A partir del Renacimiento, cuando los alquimistas mezclaban el interés por probar experimentalmente las teorías con una tendencia a creer cualquier cosa espiritual o mágica, se llegaron a hacer experimentos para probar los mecanismos físicos que harían posible la resurrección. Alquimistas como Paracelso planteaban que, de un modo similar al T-1000 en Terminator 2, los átomos sueltos tendrían un poder regenerador de todo el cuerpo. Este principio, conocido como palingenesia, se llegó a probar, supuestamente, en experimentos como los que realizó Kenelm Digby a mediados del siglo XVII, que afirmó haber logrado la resurrección completa de cangrejos de río.

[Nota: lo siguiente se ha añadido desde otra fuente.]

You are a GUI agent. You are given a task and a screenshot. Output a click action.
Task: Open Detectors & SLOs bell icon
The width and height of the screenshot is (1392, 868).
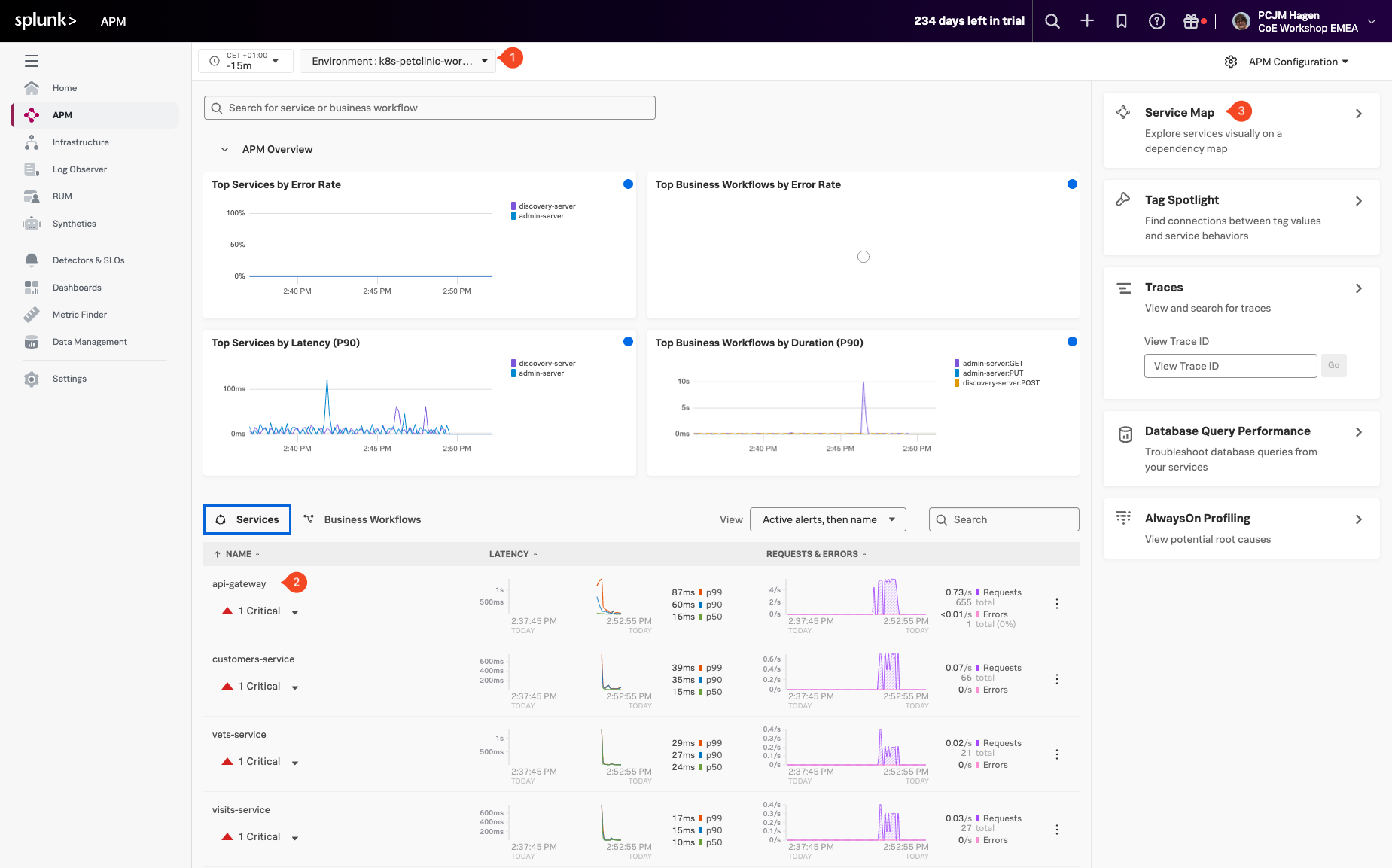click(x=32, y=260)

“Primero los coció durante un par de horas, luego los destiló en un alambique de barro, reservó el destilado y calcinó el residuo en el horno de reverbero. Mezcló la sal fija así obtenida con el resultado de la destilación y lo puso todo en un recipiente que colocó en un lugar fresco y húmedo. A los pocos días aparecieron unos cangrejitos diminutos que, alimentados con sangre de buey, pronto alcanzaron unos pocos centímetros. Se pasaban entonces a agua de río que se cambiaba cada tres días y a la que se añadía sangre de buey hasta que los animales alcanzaban un tamaño notable”, cuenta Solís.
La promesa de la medicina regenerativa
Aunque este tipo de experimentos eran relativamente populares y gozaban de credibilidad entre la gente culta, con el perfeccionamiento del método científico, la credulidad disminuyó. Robert Boyle, uno de los padres fundadores de la química moderna y teólogo cristiano, trató sin éxito de reproducir algunos experimentos similares de resurrección y concluía que los que habían visto aquellos resultados “no solo habían recurrido a sus ojos sino también a su imaginación”.
El desarrollo de la ciencia mostró que no era posible explicar el fenómeno de la resurrección sin recurrir a lo sobrenatural y la teología cristiana renunció a apoyarse en las leyes físicas. En un libro reciente sobre la materia, el papa Benedicto XVI, buen conocedor de los esfuerzos estériles de sus predecesores, se refugiaba en el misterio: “Cualquiera que se acerque a las narraciones de la Resurrección creyendo que sabe lo que significa levantarse de entre los muertos, inevitablemente malinterpretará esas narraciones y las descartará como carentes de significado”.
Tras descubrir los nuevos poderes que les otorgaba la nueva ciencia y la tecnología, los cerebros que antes se habían dedicado a la alquimia o la teología no han renunciado a combatir la mortalidad por otros medios. La medicina regenerativa, que utiliza el poder reparador de las células madre, es una de las vías empleadas para esta pelea con resultados mucho más humildes que los que ofrece la religión, pero tangibles. Algunos, como Ray Kurzweil, predican incluso la posibilidad relativamente cercana de copiar nuestra consciencia en un dispositivo digital para vivir como un cíborg para siempre.